Huit années plus tard (Pascale Ferran est ainsi, elle prend son temps), elle nous livre un objet filmique non identifié, à la fois surprenant et délicat, brutal et onirique. Une envolée, dans tous les sens du terme, et grâce à deux personnages touchants, au-dessus de nos vies compassées que l’on rêve parfois de faire voler en éclats.
Ce désir d’explosion, c’est ce qui vient ébranler Gary, cadre sup’ dans l’informatique, continuellement entre deux avions. Ce soir à Roissy, dans un hôtel confortable mais impersonnel, demain à Dubaï. Sauf que ce vol, l’américain en transit ne le prendra pas, bouleversé par une nuit peuplée de crises d’angoisse. De doute en remise en question (que la cinéaste nous montre sans paroles, juste par une gestuelle étouffante et des regards anxieux), Gary prend la décision, brutale, irréversible, de tout plaquer, pays, boulot, famille.
De son côté, Audrey, étudiante délicate et lunaire, accepte sans broncher d’enquiller les heures en tant que femme de chambre dans ce même hôtel. Pour supporter la mécanique usante de ces tâches répétitives, elle écoute, observe, imagine tout ce qui l’entoure, fait de chaque objet, de chaque personne, une histoire de vie. À la fois légère et douloureusement envahie par ce job sans âme, Audrey va étonnamment prendre son envol, au détour d’un parapet avec vue sur le monde.
Le portrait d'une société asphyxiée
Je ne peux guère dévoiler de quelle manière cet envol se fera sans déflorer la magie de la seconde partie du film. À travers ces deux protagonistes, Pascale Ferran dresse le portrait d’une société asphyxiée par les contraintes, la monotonie, le rendement, la routine des tâches à accomplir.

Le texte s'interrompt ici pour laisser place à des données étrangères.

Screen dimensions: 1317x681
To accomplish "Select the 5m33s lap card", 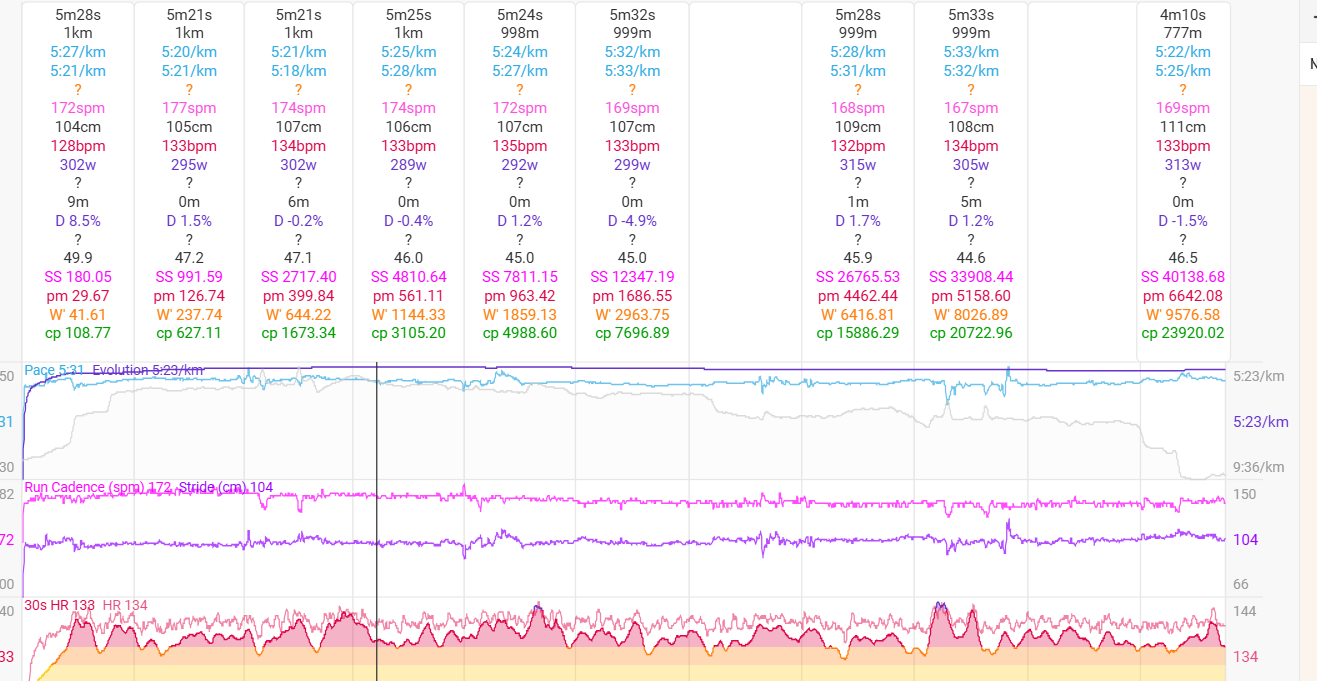I will [971, 15].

Ce néo-taylorisme semble s’être insinué partout, y compris dans la tête de nos contemporains, magnifique scène d’ouverture dans une rame bondée où les pensées des anonymes sont audibles et s’enchevêtrent les unes aux autres.
La puissance du film de Pascale Ferran repose en partie sur son choix d’acteurs. Lui, Josh Charles (un des héros de la magistrale série « The good wife ») est une excellente trouvaille, tout en colère contenue, cocotte-minute façonnée par un capitalisme cannibale, étouffé par un système dont il ne semble prendre conscience qu’après sa nuit d’insomnie. La scène de rupture conjugale via Skype est exceptionnelle de sobriété et frappante de réalité, dans ce monde ultra-connecté, un divorce peut s’annoncer à distance, 6000 kms séparent Gary de son épouse et de cette vie dont il ne veut plus. Josh Charles livre une partition torturée, un visage fermé, tendu, qui ne s’apaisera et s’illuminera que plus tard, lorsque tous les « détails » de sa vie d’avant seront réglés.
La frêle Anaïs Demoustier (« Belle épine » de Rebecca Zlotowski, « Thérèse Desqueyroux » de Claude Miller), par la magie d’une métaphore surprenante, nous permet de sortir du huis clos de l’hôtel, et de savourer l’autre grande force de ce film inclassable, la prouesse visuelle du film, un voyage où l’on va survoler cette zone aéroportuaire démesurée, Roissy by night et les lumières de sa tour de contrôle, la brillance des pistes, les néons aveuglants des couloirs. Le tout avec la musique de David Bowie dans les oreilles. Simplement magique.
Sans aucun doute, ces très belles images conduisent le spectateur, comme les personnages, à cette bouffée d’air salvatrice, cette once d’espoir (déjà perçue par le geste sûr et aérien d’un dessinateur chinois, mais chut), qui laisse entrevoir, au bout du tunnel et de la toute dernière scène, un bel optimisme, serein, enfin. Derrière la gravité et le vertige « Bird people » se niche quelque part une renaissance, digne d’un phénix.
À ne pas manquer au Katorza : « Bird people », un film de Pascale Ferran, présenté à Cannes, sélection officielle Un Certain regard, 2h08.